I'm using Jackson CSV to parse a CSV file into POJOs. My issue is that if a row in the CSV has too few columns, the parser doesn't complain and just sets the rest of the fields to null.

Parsing code:

    CsvMapper csvMapper = new CsvMapper();
    csvMapper.addMixInAnnotations(Person.class, PersonCsvMixin.class);
    CsvSchema schema = csvMapper.schemaFor(Person.class).withHeader();
    MappingIterator<Person> it = csvMapper.reader(dataClass).with(schema).readValues(csv);
    LinkedList<Person> output = new LinkedList<>();

    while(it.hasNext()) {
        output.push(it.next());
    }

Mixin:

import com.fasterxml.jackson.annotation.*;

@JsonPropertyOrder(value = { "FirstName", "LastName", "Title"})
public abstract class Person {
    @JsonProperty("LastName")
    public abstract String getLastName();
    @JsonProperty("FirstName")
    public abstract String getFirstName();
    @JsonProperty("Title")
    public abstract String getTitle();
}

Data class:

public class OfficespaceInputEmployee implements Serializable{
    protected String firstName;
    protected String lastName;
    protected String title;
    // .. getters and setters
}

If I parse a file like the following, no errors occur even though the middle record is missing two fields.
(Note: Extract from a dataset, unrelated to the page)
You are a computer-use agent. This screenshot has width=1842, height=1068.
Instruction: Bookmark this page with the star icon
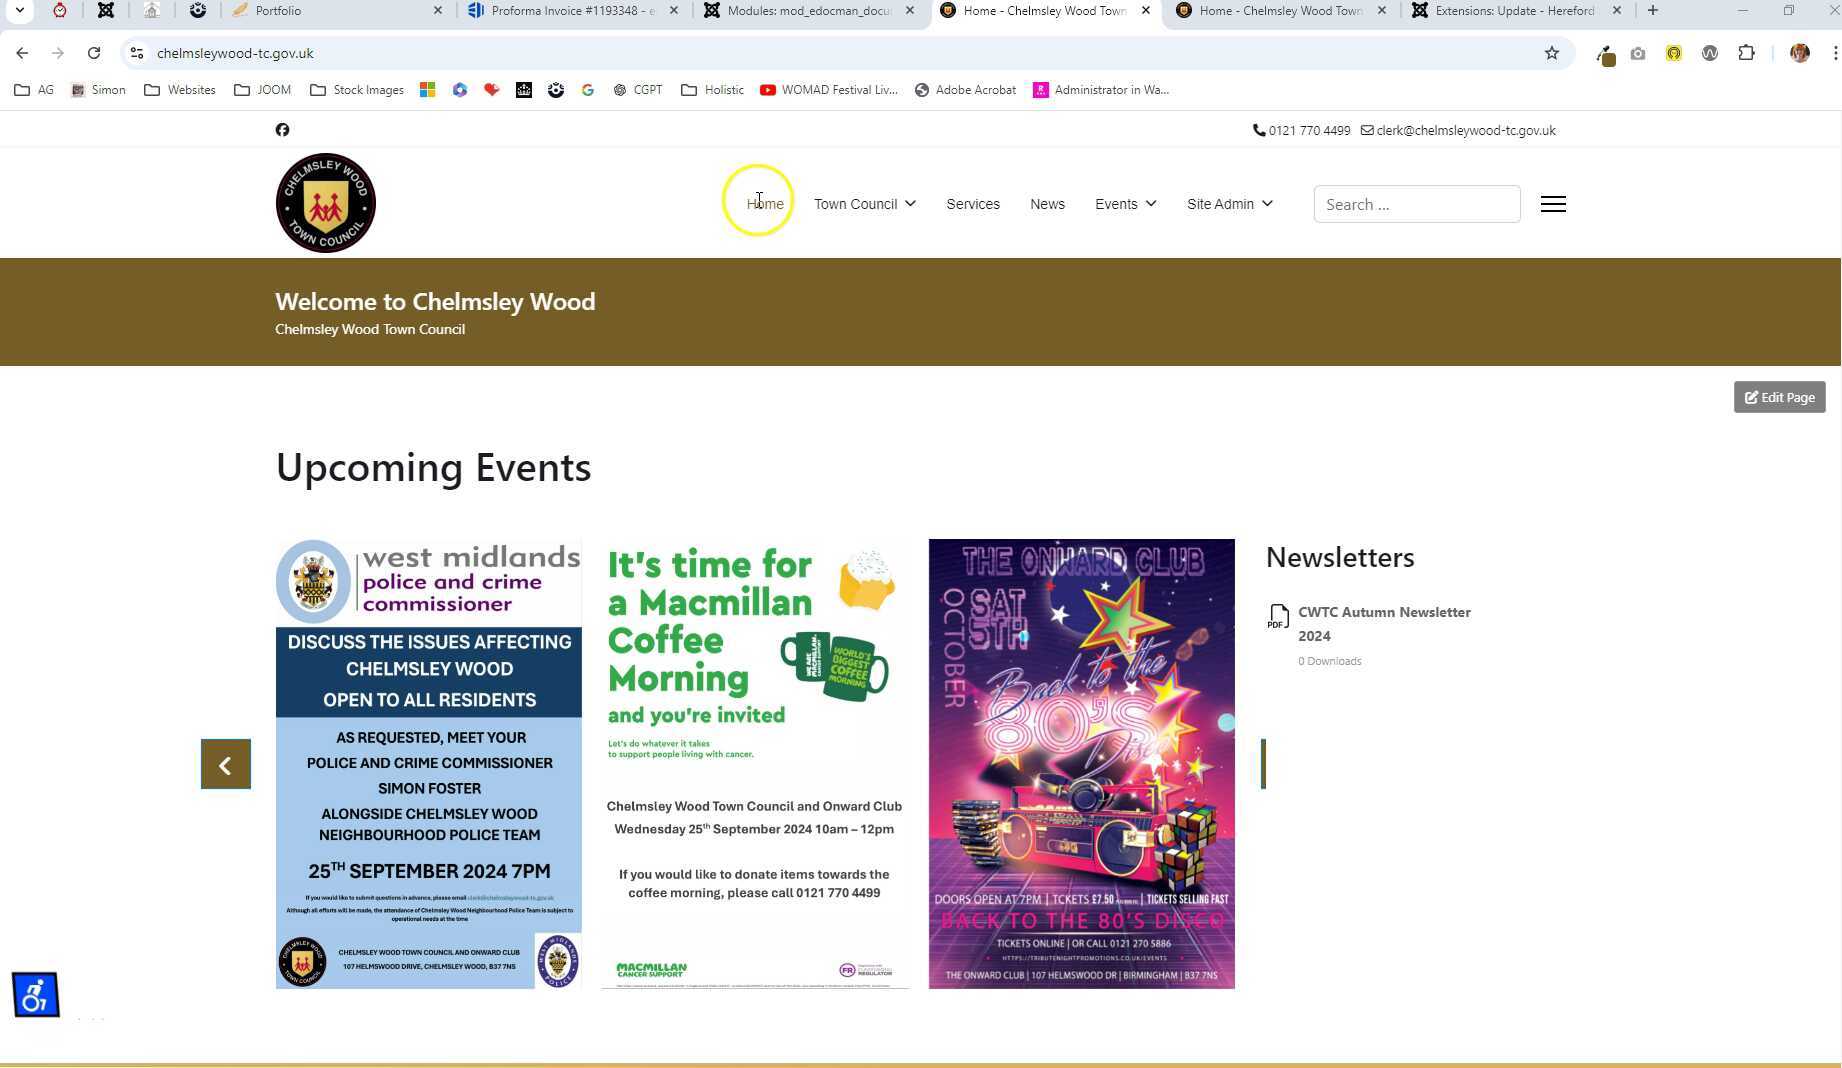[x=1551, y=53]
Instead, LastName and Title become null

"FirstName", "LastName", "Title"
"John", "Smith", "Mr"
"Mary"
"Peter", "Jones", "Dr"

Is there a feature to enable that will cause this to error instead?

rewolf
  • 5,561
  • 4
  • 40
  • 51

3 Answers3

9

I know this is an old thread, but as I run into the same question myself, let me share the solution :

csvMapper.configure(CsvParser.Feature.FAIL_ON_MISSING_COLUMNS, true); will do the trick.

Kari Sarsila
  • 232
  • 2
  • 11
  • I've got this nice setup: myObjectReader = csvMapper .readerFor(Map.class) .with(csvSchema) .without(IGNORE_TRAILING_UNMAPPABLE) .without(ALLOW_TRAILING_COMMA) .with(FAIL_ON_MISSING_COLUMNS); – RichColours Jun 29 '20 at 16:01
3

You can throw an exception yourself when you build the output LinkedList inside the while loop:

while(it.hasNext()) {
    Person line = it.next();
    //call a method which checks that all values have been set 
    if (thatMethodReturnsTrue){
        output.push(line);
    } else{
      throw SomeException();
    }
}
Laurentiu L.
  • 6,566
  • 1
  • 34
  • 60
  • 2
    Yes, thanks. I know I could do that, but I was hoping that the library would actually check this at parse-time, as it does when there are too many fields. – rewolf Jun 11 '15 at 08:41
  • I haven't found any option you can pass to make the parser strict. I think there may not be one – Laurentiu L. Jun 11 '15 at 08:41
  • 1
    @rewolf would've been useful to have a CsvParser.Feature that you can enable on the CsvMapper. You can add a suggestion on github – Laurentiu L. Jun 11 '15 at 08:45
  • 1
    The CsvMapper's base class ObjectMapper has a configure method which has some useful configurations but i don't think it applies to the csv parser. It would be useful to have for csv parsing a feature similar to this one for deserializaiton: csvMapper.configure(DeserializationFeature.ACCEPT_EMPTY_STRING_AS_NULL_OBJECT, false) – Laurentiu L. Jun 11 '15 at 08:52
  • 1
    There isn't currently a way to do this in the library, so I will add the check when iterating, and mark this as the answer. Thanks :) – rewolf Jun 12 '15 at 04:21
2

I would suggest filing an RFE for issue tracker, for something like CsvParser.Feature.REQUIRE_ALL_COLUMNS: if enabled, parser would throw an exception to indicate that one or more of expected columns are missing. This sounds like a useful addition to me.

StaxMan
  • 113,358
  • 34
  • 211
  • 239